This is the nineteenth installment in the "28 in Twenty-Eight" blog series by Robert Ian Winstin.
Friday, February 19, 2010
"What the #$%^ - I Tried to Come Up With a Really Cool Title and This is All I Got?"
"What the #$%^ - I Tried to Come Up With a Really Cool Title and This is All I Got?"
The title saga continues.
Why is it we "classical" composers are mostly inept when it comes to titles? 'Symphony #1.' Stunning title. Or, 'Sonata in G Major.' Yeah baby - that really says it all! Of course, I realize that our tradition of non-programmatic titles comes from an era where music was 'through-composed' and not programmatic. Pure. Idealistic.
This is a wonderful past and I embrace it and support it with all my soul. It just seems ... so sterile. Is it any wonder we feel a need to attach a descriptive title to a purely musical thought? A good example is the Beethoven "Moonlight Sonata," which Beethoven never thought of calling it. He called it - ready romantics?: "Piano Sonata #14."
So ... just what does this have to do with me and today's piece of music?
Well ... everything!
Most of the time I try to write very descriptive music essentially based on 'classical' forms and ideals.

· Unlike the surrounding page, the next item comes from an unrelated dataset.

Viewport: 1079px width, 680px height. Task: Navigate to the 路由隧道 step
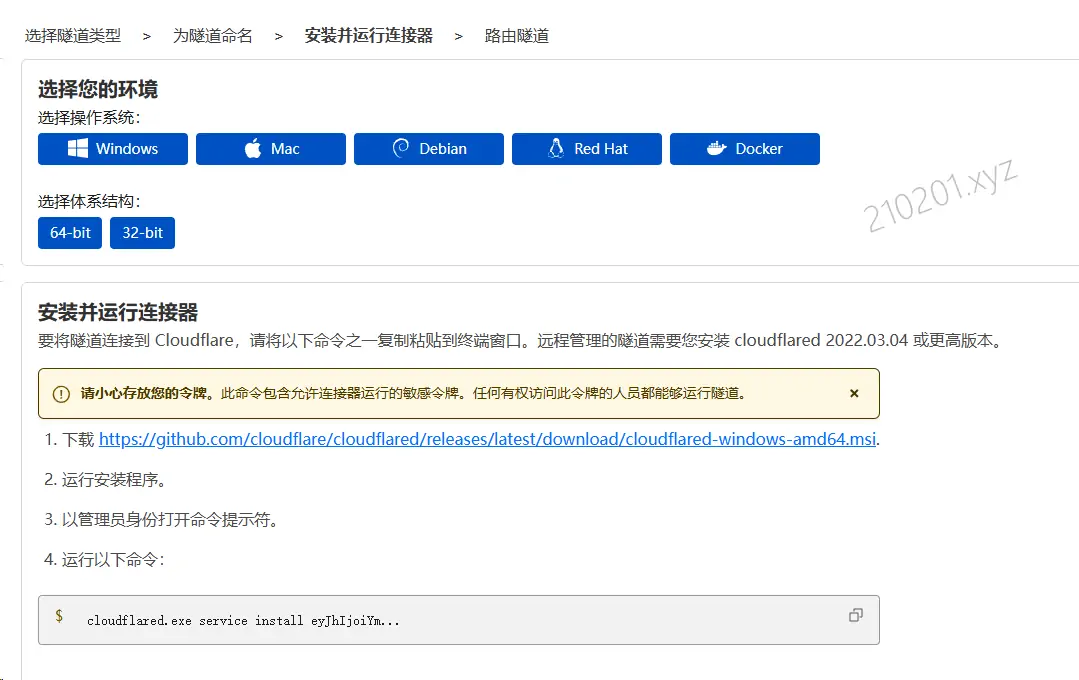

My 'language' as a composer is most decidedly not 'classical' - but my ideals are. And ... I have a tendency to call things with such descriptive titles as "Study #27," or, "Symphony #5."
Ooh! Be still my heart!
So ... today's piece of music?
"Study in Groups of Seven in a Chromatic Fashion," or, "What the #$%^ - I Tried to Come Up With a Really Cool Title and This is All I Got?"
Of course, in my defense - it is a study in groups of seven; listen to the right-hand in the beginning of the piece - groups of seven strung together end to end. (This rhythmic idea comes back so often it is almost motivic!) And, ... it is chromatic - related in a scalar fashion by half-steps.
This series of pieces has been terrific for me as a composer. I have been forced to create something new everyday, which, of course, means that I have had to try and make musical sense out of the smallest possible ideas and whims! So far it has been a lot of fun and I have enjoyed the emails and comments from all of you tremendously. (Included in those emails and comments are some of the most interesting people I have had the privilege of 'talking' to - including college music and conservatory students and ... a fifth grade class of elementary school students who discuss the music daily. Now that's a brave teacher!)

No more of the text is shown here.